Tracking the baryon number with nuclear collisions

TL;DR

This paper reports experimental measurements of baryon number distribution in nuclear collisions, providing evidence against the valence quark model and supporting the baryon junction hypothesis.

Contribution

It presents the first experimental verification that challenges the valence quark assignment of baryon number, favoring the baryon junction model.

Findings

Higher B/ΔQ ratio observed than valence quark models predict

Net-proton yield is less asymmetric than expected from valence quark models

Results disfavor the valence quark picture of baryon number assignment

Abstract

Baryon quantum number is believed to be conserved since baryogenesis in the early Universe.
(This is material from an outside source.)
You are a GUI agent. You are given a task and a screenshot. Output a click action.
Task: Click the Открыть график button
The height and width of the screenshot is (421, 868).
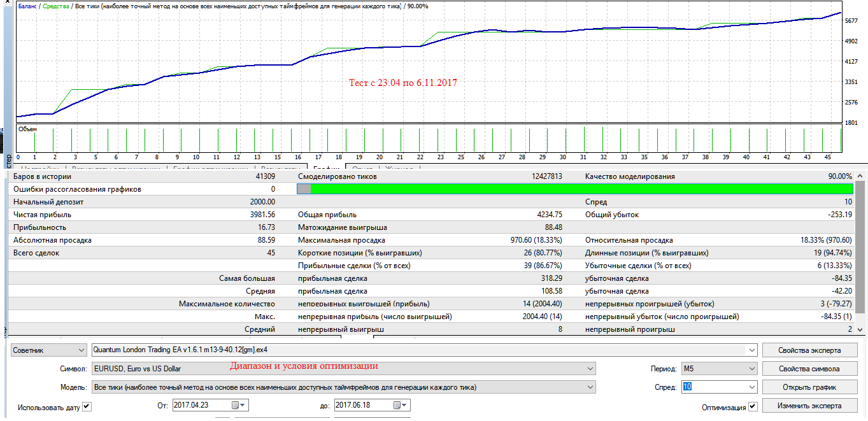coord(809,387)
While fractionally charged valence quarks are understood conventionally to each carry a baryon number of 1/3, the baryon junction, a non-perturbative Y-shaped topology of neutral gluons, has also been proposed as an alternative entity tracing the baryon number. Neither scenario has been verified experimentally. The STAR Collaboration reports measurements at mid-rapidity of baryon number ($\boldsymbol{B}$) over the electric charge number difference ($\boldsymbol{\Delta Q}$) in isobar nuclear collisions, and the net-proton yield along rapidity in photonuclear collisions. A larger $\boldsymbol{B/\Delta Q}$ ratio and less asymmetric net-proton yield are observed than predicted from models assigning baryon number to valence quarks. These findings, corroborated by previous measurements in Au+Au collisions, disfavor the valence quark picture.